Jesus’ observation about the widow was not to suggest that poor people should give their last two coins, but rather to look at capacity.  In Jesus’ words, “She gave all.”  To the rich around her, their gifts really cost them nothing.  Pocket change.  A convenient gift.  It was nothing they thought about much, except perhaps how much respect it would buy them.

The widow would have never stopped to think that maybe the guy at the front of the parade was there for her.  She dropped in her coins and shuffled off, through the Temple colonnades and on her way home.

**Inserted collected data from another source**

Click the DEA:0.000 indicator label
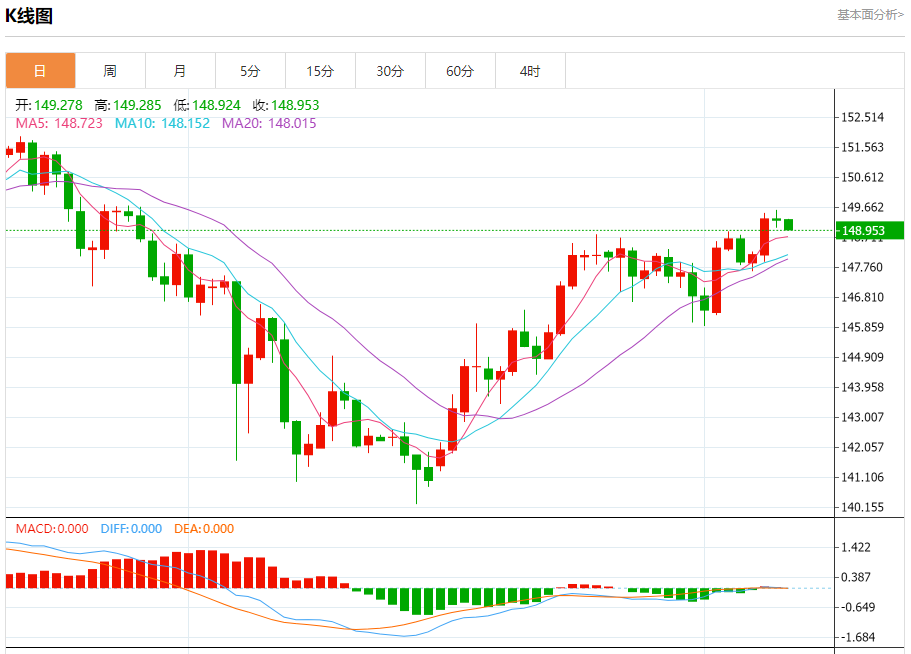The image size is (911, 654). click(x=204, y=529)
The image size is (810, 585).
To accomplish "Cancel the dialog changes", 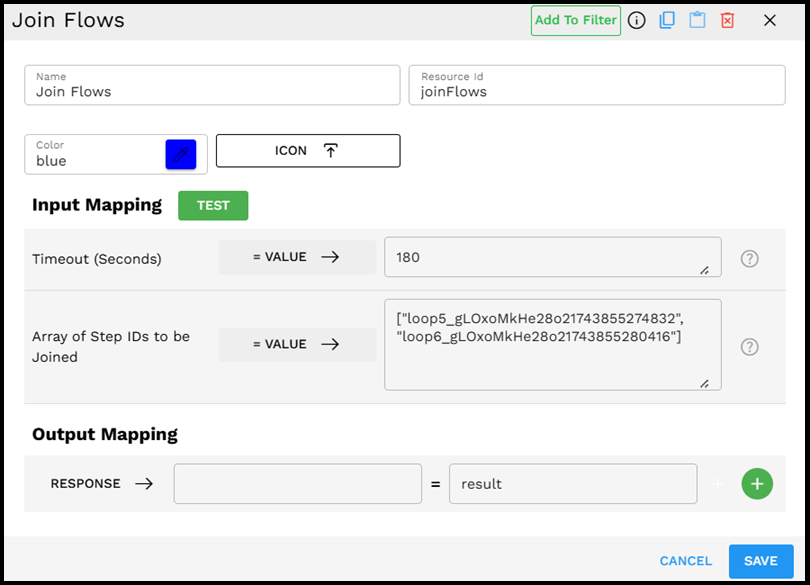I will click(x=685, y=561).
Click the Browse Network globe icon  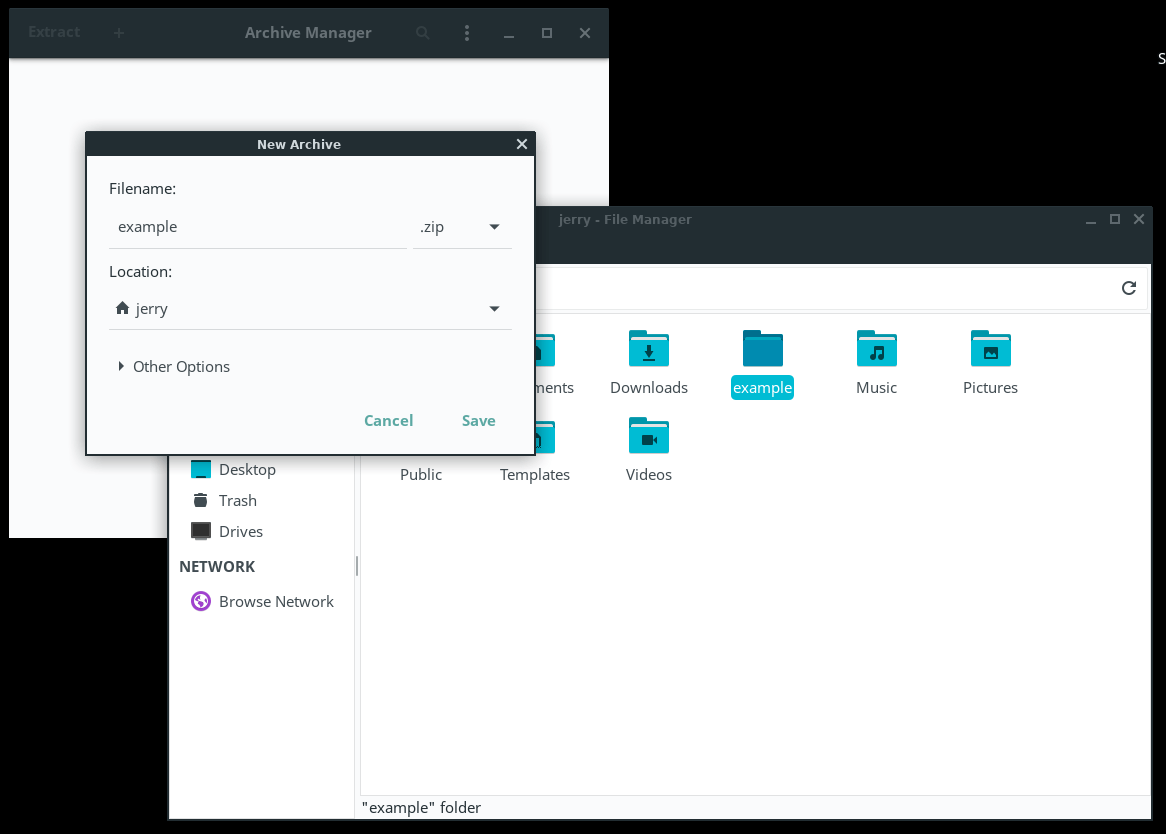[201, 601]
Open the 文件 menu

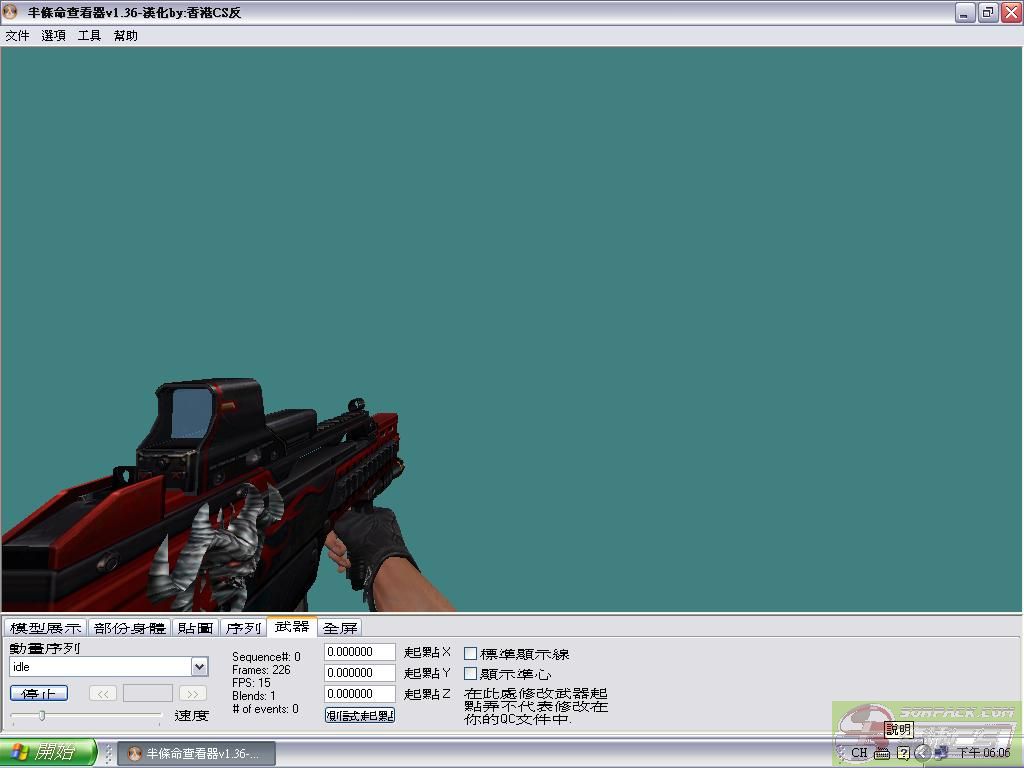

Luke doesn’t say what the response of the disciples was.  Did they even care about what Jesus said?  Luke’s next comment was that the disciples were talking about the beauty of the temple.  If Luke’s silence means anything, it appears that the disciples, at this point, liked a good military parade more so than hanging out with widows who just gave away their last two coins. Luke 21:1-6.

What about you?

O Lord of the downcast.  Who refuses fame and wealth.  Who chooses, rather, to go to the back of the line with the widows, hated, and disenfranchised people in our world.  Please help us to seek your way and prefer your path.  We know that the way of the cross is not a parade but a spectacle.  Help us.  In Jesus’ name.  Amen.